— start EXTRACTED DATA —

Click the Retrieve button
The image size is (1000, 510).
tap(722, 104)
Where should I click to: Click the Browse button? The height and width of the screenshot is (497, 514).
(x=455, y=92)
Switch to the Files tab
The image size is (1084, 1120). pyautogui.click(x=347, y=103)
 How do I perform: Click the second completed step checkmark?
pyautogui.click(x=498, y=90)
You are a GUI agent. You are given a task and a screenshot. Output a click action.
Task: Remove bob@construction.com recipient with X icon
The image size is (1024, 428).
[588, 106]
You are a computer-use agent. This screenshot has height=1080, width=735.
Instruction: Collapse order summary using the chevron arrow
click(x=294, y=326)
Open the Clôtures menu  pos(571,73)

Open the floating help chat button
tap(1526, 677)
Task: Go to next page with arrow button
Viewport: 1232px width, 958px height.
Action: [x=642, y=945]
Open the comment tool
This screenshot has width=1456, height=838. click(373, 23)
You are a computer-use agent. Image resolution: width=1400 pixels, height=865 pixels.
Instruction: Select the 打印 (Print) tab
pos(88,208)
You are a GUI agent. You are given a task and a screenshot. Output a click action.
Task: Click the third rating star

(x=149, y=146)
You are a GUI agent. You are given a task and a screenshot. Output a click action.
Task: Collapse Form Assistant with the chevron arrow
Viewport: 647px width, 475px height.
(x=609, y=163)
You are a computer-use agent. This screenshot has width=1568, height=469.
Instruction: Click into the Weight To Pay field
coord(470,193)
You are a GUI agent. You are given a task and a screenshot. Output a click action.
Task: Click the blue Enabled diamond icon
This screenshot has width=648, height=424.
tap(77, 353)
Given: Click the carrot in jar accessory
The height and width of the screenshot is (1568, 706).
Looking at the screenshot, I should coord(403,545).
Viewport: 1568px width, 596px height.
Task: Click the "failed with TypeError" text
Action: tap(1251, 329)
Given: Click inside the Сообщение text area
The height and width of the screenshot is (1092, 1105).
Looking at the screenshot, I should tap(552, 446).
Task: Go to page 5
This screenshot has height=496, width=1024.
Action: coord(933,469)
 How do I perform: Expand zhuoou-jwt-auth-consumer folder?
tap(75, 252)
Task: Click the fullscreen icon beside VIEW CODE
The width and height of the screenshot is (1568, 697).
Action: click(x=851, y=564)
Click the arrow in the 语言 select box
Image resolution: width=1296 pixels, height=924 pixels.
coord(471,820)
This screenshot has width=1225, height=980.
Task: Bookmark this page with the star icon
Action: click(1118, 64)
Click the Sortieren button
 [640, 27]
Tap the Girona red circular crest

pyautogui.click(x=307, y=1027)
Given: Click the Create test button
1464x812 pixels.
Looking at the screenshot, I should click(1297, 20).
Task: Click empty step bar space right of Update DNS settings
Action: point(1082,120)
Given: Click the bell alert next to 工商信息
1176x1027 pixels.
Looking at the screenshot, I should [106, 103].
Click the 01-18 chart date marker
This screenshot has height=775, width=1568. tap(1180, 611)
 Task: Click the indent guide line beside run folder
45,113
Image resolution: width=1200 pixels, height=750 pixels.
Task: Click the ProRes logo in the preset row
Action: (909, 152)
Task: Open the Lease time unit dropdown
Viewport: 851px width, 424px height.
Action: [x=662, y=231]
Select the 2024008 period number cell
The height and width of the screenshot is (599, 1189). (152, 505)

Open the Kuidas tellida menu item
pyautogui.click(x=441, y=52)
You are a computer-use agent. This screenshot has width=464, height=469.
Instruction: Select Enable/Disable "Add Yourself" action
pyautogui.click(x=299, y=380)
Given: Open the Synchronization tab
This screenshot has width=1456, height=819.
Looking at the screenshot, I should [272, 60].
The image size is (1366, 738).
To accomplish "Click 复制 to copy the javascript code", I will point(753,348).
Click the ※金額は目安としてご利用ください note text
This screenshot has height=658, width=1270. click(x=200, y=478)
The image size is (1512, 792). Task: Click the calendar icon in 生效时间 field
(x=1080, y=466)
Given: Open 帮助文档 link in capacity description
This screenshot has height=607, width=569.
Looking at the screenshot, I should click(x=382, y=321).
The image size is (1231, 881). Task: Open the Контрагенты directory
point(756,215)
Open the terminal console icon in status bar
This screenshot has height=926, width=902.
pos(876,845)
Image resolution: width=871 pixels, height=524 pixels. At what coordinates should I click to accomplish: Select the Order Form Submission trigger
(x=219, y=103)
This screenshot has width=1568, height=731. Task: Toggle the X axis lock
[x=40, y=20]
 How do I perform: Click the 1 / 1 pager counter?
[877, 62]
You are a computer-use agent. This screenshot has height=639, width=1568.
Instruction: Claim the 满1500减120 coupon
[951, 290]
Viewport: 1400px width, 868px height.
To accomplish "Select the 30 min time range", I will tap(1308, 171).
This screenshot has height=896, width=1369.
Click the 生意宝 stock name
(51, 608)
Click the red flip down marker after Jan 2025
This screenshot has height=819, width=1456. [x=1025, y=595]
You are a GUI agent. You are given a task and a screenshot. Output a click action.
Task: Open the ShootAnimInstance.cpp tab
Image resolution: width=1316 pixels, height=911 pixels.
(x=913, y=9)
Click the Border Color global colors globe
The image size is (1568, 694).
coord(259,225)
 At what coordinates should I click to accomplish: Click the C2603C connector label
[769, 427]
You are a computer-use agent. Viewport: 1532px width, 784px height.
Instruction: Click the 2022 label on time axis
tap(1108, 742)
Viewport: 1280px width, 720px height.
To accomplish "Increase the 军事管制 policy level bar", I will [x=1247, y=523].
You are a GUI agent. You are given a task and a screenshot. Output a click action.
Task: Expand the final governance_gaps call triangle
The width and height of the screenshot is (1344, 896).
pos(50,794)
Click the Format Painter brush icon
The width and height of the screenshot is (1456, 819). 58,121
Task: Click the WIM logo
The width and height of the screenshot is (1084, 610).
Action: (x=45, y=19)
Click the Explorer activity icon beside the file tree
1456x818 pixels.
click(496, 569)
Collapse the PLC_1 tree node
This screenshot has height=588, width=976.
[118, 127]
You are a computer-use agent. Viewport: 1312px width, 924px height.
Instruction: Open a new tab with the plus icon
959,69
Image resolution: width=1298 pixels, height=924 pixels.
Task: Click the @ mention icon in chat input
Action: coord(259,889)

— end EXTRACTED DATA —

## WHAT TO PRODUCE
Reproduce all of the records above verbatim, line for line.

## ANSWER FOR THIS EXERCISE
Click the Retrieve button
The image size is (1000, 510).
tap(722, 104)
Where should I click to: Click the Browse button? The height and width of the screenshot is (497, 514).
(x=455, y=92)
Switch to the Files tab
The image size is (1084, 1120). pyautogui.click(x=347, y=103)
 How do I perform: Click the second completed step checkmark?
pyautogui.click(x=498, y=90)
You are a GUI agent. You are given a task and a screenshot. Output a click action.
Task: Remove bob@construction.com recipient with X icon
The image size is (1024, 428).
[588, 106]
You are a computer-use agent. This screenshot has height=1080, width=735.
Instruction: Collapse order summary using the chevron arrow
click(x=294, y=326)
Open the Clôtures menu  pos(571,73)

Open the floating help chat button
tap(1526, 677)
Task: Go to next page with arrow button
Viewport: 1232px width, 958px height.
Action: [x=642, y=945]
Open the comment tool
This screenshot has width=1456, height=838. click(373, 23)
You are a computer-use agent. Image resolution: width=1400 pixels, height=865 pixels.
Instruction: Select the 打印 (Print) tab
pos(88,208)
You are a GUI agent. You are given a task and a screenshot. Output a click action.
Task: Click the third rating star

(x=149, y=146)
You are a GUI agent. You are given a task and a screenshot. Output a click action.
Task: Collapse Form Assistant with the chevron arrow
Viewport: 647px width, 475px height.
(x=609, y=163)
You are a computer-use agent. This screenshot has width=1568, height=469.
Instruction: Click into the Weight To Pay field
coord(470,193)
You are a GUI agent. You are given a task and a screenshot. Output a click action.
Task: Click the blue Enabled diamond icon
This screenshot has width=648, height=424.
tap(77, 353)
Given: Click the carrot in jar accessory
The height and width of the screenshot is (1568, 706).
Looking at the screenshot, I should coord(403,545).
Viewport: 1568px width, 596px height.
Task: Click the "failed with TypeError" text
Action: tap(1251, 329)
Given: Click inside the Сообщение text area
The height and width of the screenshot is (1092, 1105).
Looking at the screenshot, I should tap(552, 446).
Task: Go to page 5
This screenshot has height=496, width=1024.
Action: coord(933,469)
 How do I perform: Expand zhuoou-jwt-auth-consumer folder?
tap(75, 252)
Task: Click the fullscreen icon beside VIEW CODE
The width and height of the screenshot is (1568, 697).
Action: click(x=851, y=564)
Click the arrow in the 语言 select box
Image resolution: width=1296 pixels, height=924 pixels.
coord(471,820)
This screenshot has width=1225, height=980.
Task: Bookmark this page with the star icon
Action: click(1118, 64)
Click the Sortieren button
 [640, 27]
Tap the Girona red circular crest

pyautogui.click(x=307, y=1027)
Given: Click the Create test button
1464x812 pixels.
Looking at the screenshot, I should click(1297, 20).
Task: Click empty step bar space right of Update DNS settings
Action: point(1082,120)
Given: Click the bell alert next to 工商信息
1176x1027 pixels.
Looking at the screenshot, I should [106, 103].
Click the 01-18 chart date marker
This screenshot has height=775, width=1568. tap(1180, 611)
 Task: Click the indent guide line beside run folder
45,113
Image resolution: width=1200 pixels, height=750 pixels.
Task: Click the ProRes logo in the preset row
Action: (909, 152)
Task: Open the Lease time unit dropdown
Viewport: 851px width, 424px height.
Action: [x=662, y=231]
Select the 2024008 period number cell
The height and width of the screenshot is (599, 1189). (152, 505)

Open the Kuidas tellida menu item
pyautogui.click(x=441, y=52)
You are a computer-use agent. This screenshot has width=464, height=469.
Instruction: Select Enable/Disable "Add Yourself" action
pyautogui.click(x=299, y=380)
Given: Open the Synchronization tab
This screenshot has width=1456, height=819.
Looking at the screenshot, I should [272, 60].
The image size is (1366, 738).
To accomplish "Click 复制 to copy the javascript code", I will point(753,348).
Click the ※金額は目安としてご利用ください note text
This screenshot has height=658, width=1270. click(x=200, y=478)
The image size is (1512, 792). Task: Click the calendar icon in 生效时间 field
(x=1080, y=466)
Given: Open 帮助文档 link in capacity description
This screenshot has height=607, width=569.
Looking at the screenshot, I should click(x=382, y=321).
The image size is (1231, 881). Task: Open the Контрагенты directory
point(756,215)
Open the terminal console icon in status bar
This screenshot has height=926, width=902.
pos(876,845)
Image resolution: width=871 pixels, height=524 pixels. At what coordinates should I click to accomplish: Select the Order Form Submission trigger
(x=219, y=103)
This screenshot has width=1568, height=731. Task: Toggle the X axis lock
[x=40, y=20]
 How do I perform: Click the 1 / 1 pager counter?
[877, 62]
You are a computer-use agent. This screenshot has height=639, width=1568.
Instruction: Claim the 满1500减120 coupon
[951, 290]
Viewport: 1400px width, 868px height.
To accomplish "Select the 30 min time range", I will tap(1308, 171).
This screenshot has height=896, width=1369.
Click the 生意宝 stock name
(51, 608)
Click the red flip down marker after Jan 2025
This screenshot has height=819, width=1456. [x=1025, y=595]
You are a GUI agent. You are given a task and a screenshot. Output a click action.
Task: Open the ShootAnimInstance.cpp tab
Image resolution: width=1316 pixels, height=911 pixels.
(x=913, y=9)
Click the Border Color global colors globe
The image size is (1568, 694).
coord(259,225)
 At what coordinates should I click to accomplish: Click the C2603C connector label
[769, 427]
You are a computer-use agent. Viewport: 1532px width, 784px height.
Instruction: Click the 2022 label on time axis
tap(1108, 742)
Viewport: 1280px width, 720px height.
To accomplish "Increase the 军事管制 policy level bar", I will [x=1247, y=523].
You are a GUI agent. You are given a task and a screenshot. Output a click action.
Task: Expand the final governance_gaps call triangle
The width and height of the screenshot is (1344, 896).
pos(50,794)
Click the Format Painter brush icon
The width and height of the screenshot is (1456, 819). 58,121
Task: Click the WIM logo
The width and height of the screenshot is (1084, 610).
Action: (x=45, y=19)
Click the Explorer activity icon beside the file tree
1456x818 pixels.
click(496, 569)
Collapse the PLC_1 tree node
This screenshot has height=588, width=976.
[118, 127]
You are a computer-use agent. Viewport: 1312px width, 924px height.
Instruction: Open a new tab with the plus icon
959,69
Image resolution: width=1298 pixels, height=924 pixels.
Task: Click the @ mention icon in chat input
Action: coord(259,889)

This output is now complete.